Creating an index involves a balance between how one maps and structures the recorded content initially, optimizes timecode frequency and placement, and manages layers of metadata strategically. Beyond that, there can be seemingly unlimited possibilities for the markup to take shape, including higher order term management like controlled vocabularies organized in thematic maps (e.g., thesauri). I co-developed the Timecode Indexing Module (TIM) to experiment with alternate routes for populating the thematic index structure of OHMS and other a/v content display systems. TIM allows indexers to edit documents of variable text and timecode quality and to leverage improved automatic speech recognition (ASR) technology to develop new hybrid forms of timecoded text, making transcripts look more like indexes, and vice versa.
TIM was created by an international team, and the work was predicated on my long partnership with historian Michael Frisch at the University at Buffalo and The Randforce Associates, where we developed a variety of oral history and other a/v indexing methods with lay people, librarians, museum curators, and teams doing multidisciplinary qualitative research.

Bio

Douglas Lambert is cross-disciplinary research scientist specializing in qualitative methods for recorded interviews applied to both the social and natural sciences. A thought leader in direct-to-timecode thematic indexing for long-form audio/video recordings, he advanced new methods for oral history content management with Michael Frisch at the Randforce Associates, LLC, in Buffalo, NY. He later applied the same qualitative analysis approaches to the field of environmental engineering for his 2018 dissertation, studying the problem of groundwater contamination based on stakeholder interviews. In 2020, as a postdoc at the University of Luxembourg, he co-developed the TIM software (Timecode Indexing Module), a unique text-and-timecode editing interface for segmenting and adding metadata to multimedia oral history displays. Lambert is currently engaged in urban water quality issues through the Department of Environmental Engineering at the University at Buffalo, NY, developing projects that combine interviewing and a/v management to address environmental and social complexity.

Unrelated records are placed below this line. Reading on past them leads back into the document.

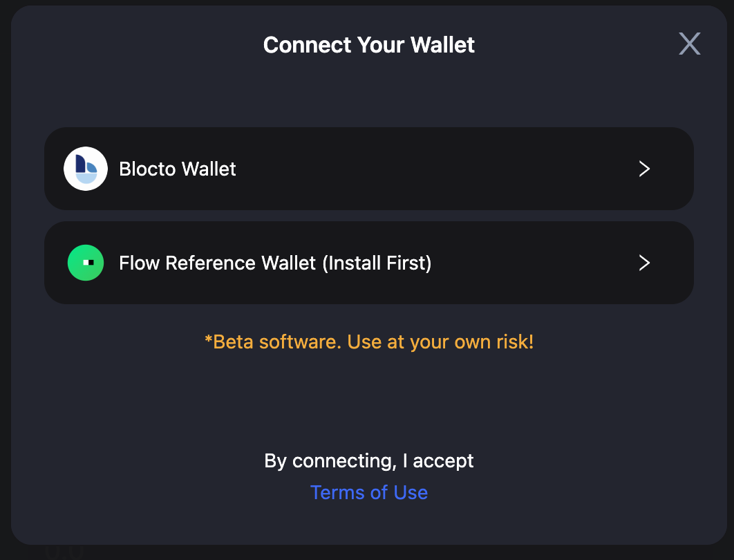Click the arrow on the Blocto Wallet row

point(644,169)
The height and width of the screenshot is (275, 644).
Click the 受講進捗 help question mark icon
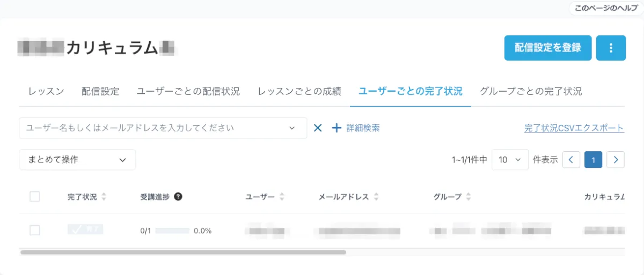pos(178,197)
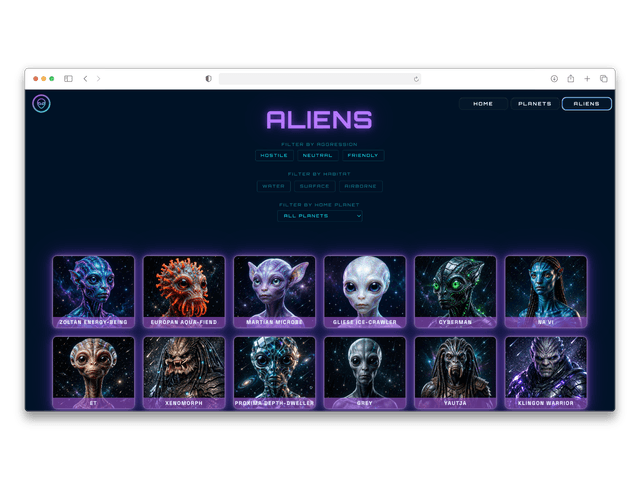Show tab overview icon

click(604, 79)
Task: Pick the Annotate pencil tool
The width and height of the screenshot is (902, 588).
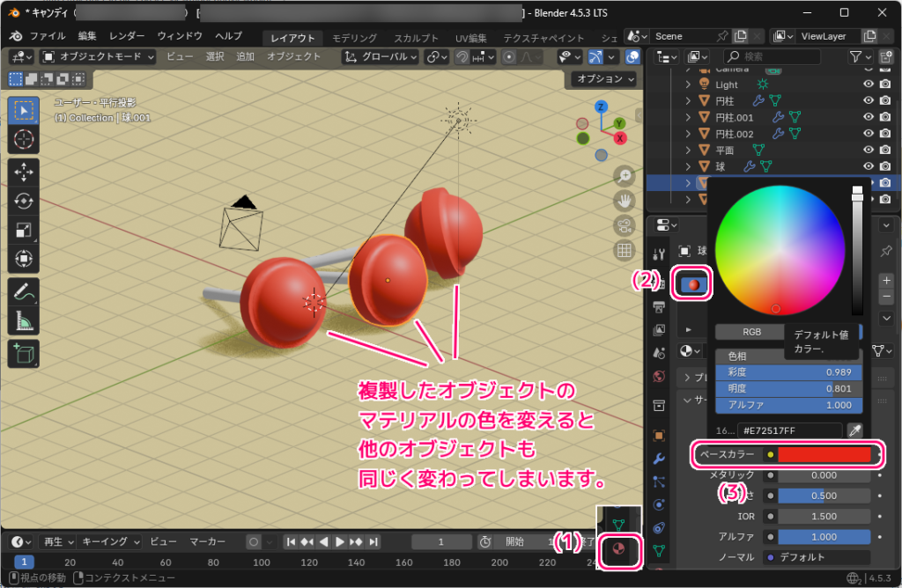Action: click(24, 291)
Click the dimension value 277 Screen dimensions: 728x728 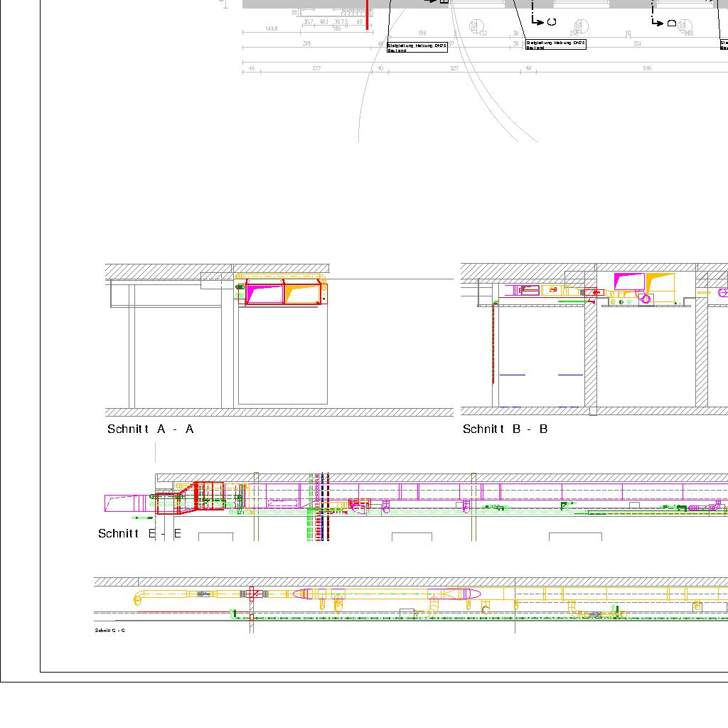tap(316, 68)
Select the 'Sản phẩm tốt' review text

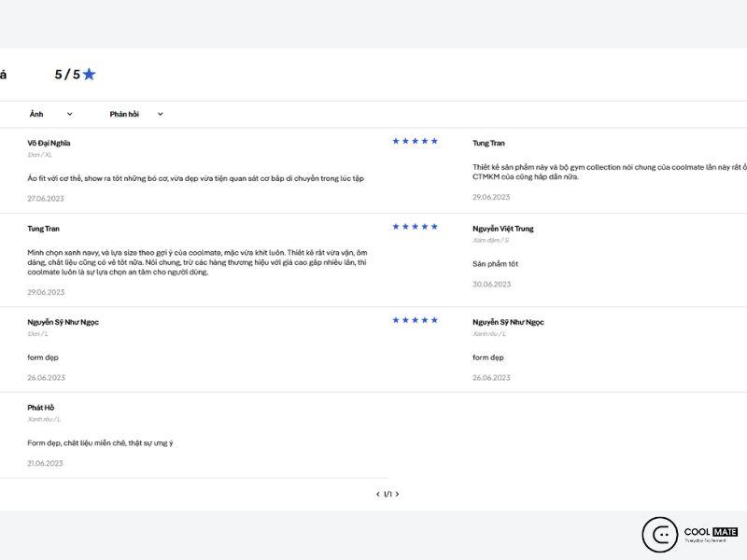point(495,264)
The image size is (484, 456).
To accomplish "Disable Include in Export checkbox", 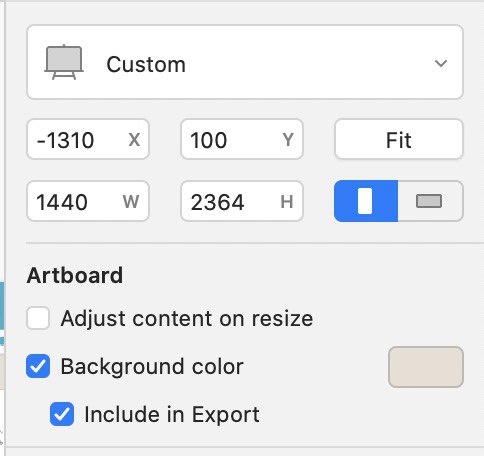I will (62, 414).
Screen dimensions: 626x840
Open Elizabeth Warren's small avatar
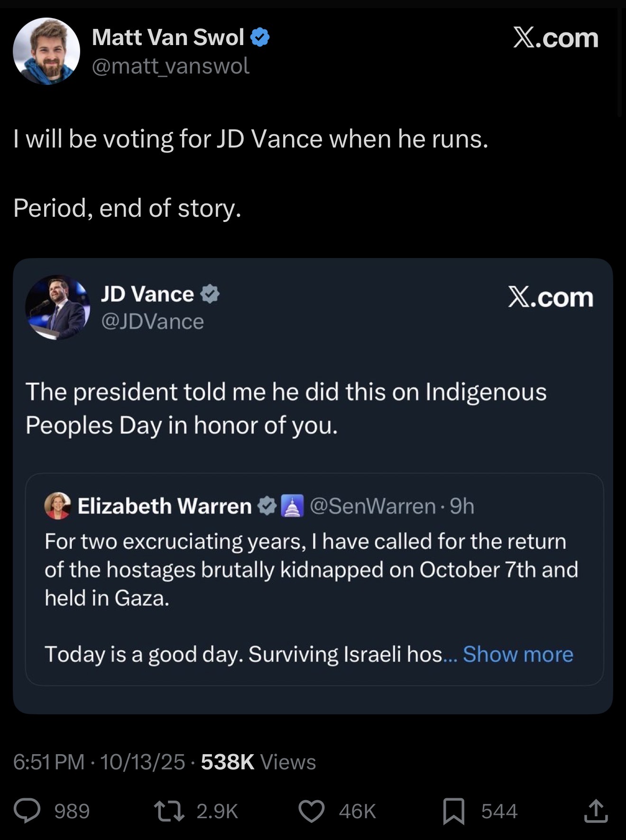[x=57, y=506]
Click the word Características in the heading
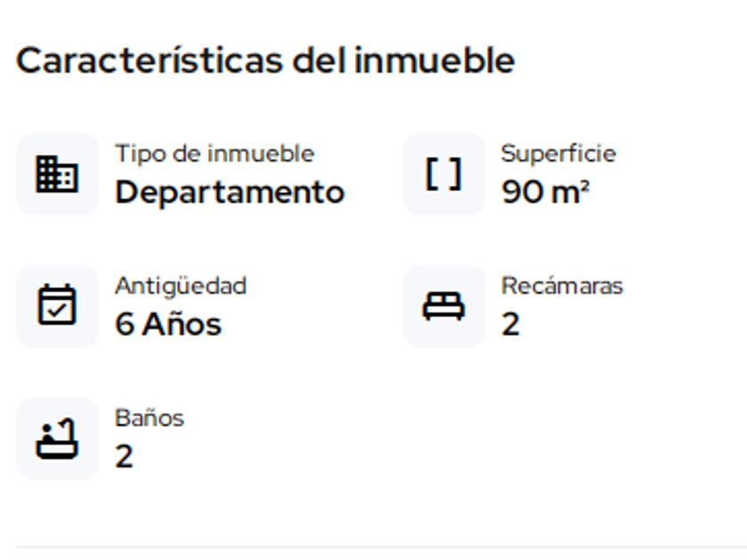The height and width of the screenshot is (560, 747). click(x=149, y=61)
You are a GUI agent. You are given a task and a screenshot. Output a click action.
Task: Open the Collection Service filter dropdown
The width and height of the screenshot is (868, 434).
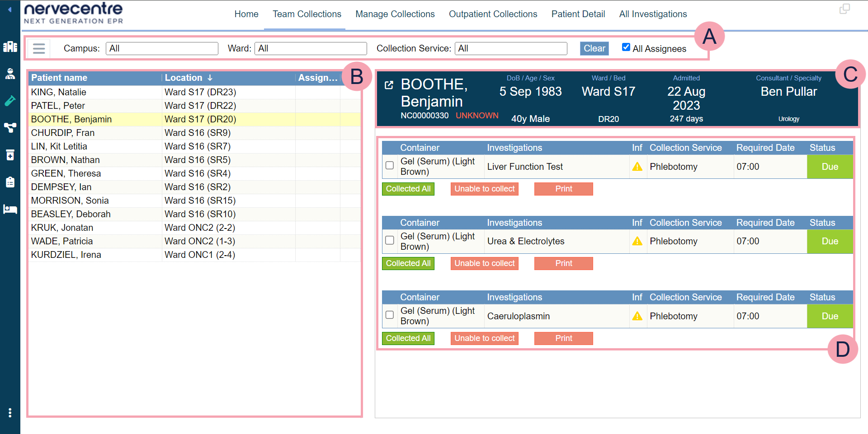[511, 48]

Alexander Freund, University of Winnipeg, Canada

Title

Historicizing modalities: a few thoughts on oral history under surveillance capitalism

Abstract

This presentation offers a few preliminary thoughts on doing oral history under the conditions of surveillance capitalism. It considers the political functions of transcriptions and archives; the interview as a “technology of the self” (e.g. confession, storytelling); and the commodification of personal data online. Historicizing our methods and tools—and the resulting modalities—is one way in which oral historians can reflect further on inherent assumptions and possibly unintended consequences of doing oral history in an environment that is increasingly shaped by unregulated global corporations that seek profits from commodifying personal data, personal time, and attention.

Bio

Alexander Freund is a professor of history and holds the chair in German-Canadian Studies at the University of Winnipeg, where he also co-founded and directed the Oral History Centre. He has published widely in oral history and migration studies. He has been active in the oral history movement and has served on several international and national editorial boards and executive committees. He is currently working on an oral history of refugees in Winnipeg since 1945 and starting a new project on the history of fathers and sons in Canada since 1900.